Since May, CCP has conducted four two-week leadership workshops in French-speaking countries (Senegal, Cote d’Ivoire, Madagascar and Niger), training 155 participants thus far. Another session is scheduled for Cameroon in December.
Francophone
A group of SBCC practitioners graduates from a leadership in strategic communication workshop led by CCP in Dosso, Niger, in June.

For more than 30 years, the Johns Hopkins Center for Communication Programs has held its annual Leadership in Strategic Communication Workshop in Baltimore as a way to help train the next generation of social and behavior change communication practitioners, bringing in participants from around the world.

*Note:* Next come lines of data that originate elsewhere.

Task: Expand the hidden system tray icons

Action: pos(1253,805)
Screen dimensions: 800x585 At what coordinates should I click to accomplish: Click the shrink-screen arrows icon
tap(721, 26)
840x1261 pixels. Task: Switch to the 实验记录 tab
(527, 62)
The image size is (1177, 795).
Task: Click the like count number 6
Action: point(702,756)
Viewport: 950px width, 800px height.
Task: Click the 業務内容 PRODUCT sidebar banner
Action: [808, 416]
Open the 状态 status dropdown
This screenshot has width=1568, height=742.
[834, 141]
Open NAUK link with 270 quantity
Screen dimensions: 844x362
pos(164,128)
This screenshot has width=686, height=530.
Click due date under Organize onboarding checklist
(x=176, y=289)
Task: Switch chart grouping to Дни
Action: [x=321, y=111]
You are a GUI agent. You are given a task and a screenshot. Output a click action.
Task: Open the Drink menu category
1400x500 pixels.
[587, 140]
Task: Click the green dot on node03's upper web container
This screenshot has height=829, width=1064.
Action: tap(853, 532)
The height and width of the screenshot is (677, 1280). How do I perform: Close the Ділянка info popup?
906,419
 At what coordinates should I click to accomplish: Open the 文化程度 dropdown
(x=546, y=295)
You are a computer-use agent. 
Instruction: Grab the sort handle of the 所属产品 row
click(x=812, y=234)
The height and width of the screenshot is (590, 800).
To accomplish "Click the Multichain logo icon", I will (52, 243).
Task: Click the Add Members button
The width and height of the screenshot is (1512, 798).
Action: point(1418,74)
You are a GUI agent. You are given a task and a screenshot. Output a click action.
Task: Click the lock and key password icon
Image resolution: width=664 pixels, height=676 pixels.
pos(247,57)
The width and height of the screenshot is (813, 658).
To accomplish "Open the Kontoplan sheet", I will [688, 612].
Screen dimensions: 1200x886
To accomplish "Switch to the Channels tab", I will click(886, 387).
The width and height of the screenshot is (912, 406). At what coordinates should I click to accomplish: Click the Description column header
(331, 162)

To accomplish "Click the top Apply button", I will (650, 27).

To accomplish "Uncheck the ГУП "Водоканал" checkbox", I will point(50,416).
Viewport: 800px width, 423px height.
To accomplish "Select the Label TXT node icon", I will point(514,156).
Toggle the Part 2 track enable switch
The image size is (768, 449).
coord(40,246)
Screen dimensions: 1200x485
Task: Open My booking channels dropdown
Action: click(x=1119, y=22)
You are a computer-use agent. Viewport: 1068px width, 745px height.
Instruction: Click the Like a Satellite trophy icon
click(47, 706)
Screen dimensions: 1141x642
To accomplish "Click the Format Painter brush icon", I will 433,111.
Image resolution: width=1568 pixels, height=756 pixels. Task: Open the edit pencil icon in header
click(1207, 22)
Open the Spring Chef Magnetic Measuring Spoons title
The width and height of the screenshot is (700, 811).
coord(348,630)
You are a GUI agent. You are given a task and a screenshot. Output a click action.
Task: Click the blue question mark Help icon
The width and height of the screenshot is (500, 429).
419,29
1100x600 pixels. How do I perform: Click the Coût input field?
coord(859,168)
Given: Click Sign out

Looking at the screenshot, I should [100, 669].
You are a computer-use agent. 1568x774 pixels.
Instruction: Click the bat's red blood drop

About a decade ago, CCP began conducting a similar yearly workshop in Cote d’Ivoire, leading this one in French to accommodate SBCC practitioners in Francophone Africa. CCP sister organizations have also led the workshops annually in India and Nigeria in recent years.

But this year, the demand for the French workshop, led by a distinguished faculty of CCP’s public health, policy and development experts, has skyrocketed. Since May, CCP has conducted four two-week leadership workshops in French-speaking countries (Senegal, Cote d’Ivoire, Madagascar and Niger), training 155 participants thus far. Another session is scheduled for Cameroon in December.

This capacity strengthening helps local practitioners to create evidence-based communication strategies to promote the health and wellbeing of their fellow citizens. Organizers believe some of the surge in demand for the trainings may stem from a Francophone SBCC Summit led by CCP held earlier this year in Cote d’Ivoire.

“This workshop has been described as a ‘transformative’ experience by its alumni,” says CCP’s Mohamad Sy-ar, who is leading the Francophone effort. “By training so many more people in how to do this work, we can spread the word far and wide about how to create communication strategies that work to change harmful social norms and behaviors.”

Sy-ar, who has himself led some of the two-week Francophone workshops, says that the sessions draw many attendees from government ministries and SBCC programs who already work in the field.

“Before coming to the course, people think they’re good communicators,” he says. “After going through the course, they realize this is not simple communication. It’s strategic. It uses data. It uses a longstanding framework called the P Process to take people from analysis to implementation to evaluation. And it works if used correctly.”

Much of the funding for the newest Francophone workshops comes from USAID and the U.S. President’s Malaria Initiative.

Rambeloson Hasina, who works for the Ministry of Public Health in Madagascar, participated in the workshop in Madagascar. “It was a very useful course because it allowed me to discover new things,” he says. “This will allow me to strengthen my leadership skills in the field of health promotion.”

Says Soleman Kone Francis, an SBCC specialists for Catholic Relief Services in Madagascar: “This training gave me more clarification on communication strategy. The lessons learned will … be applied in our future projects.”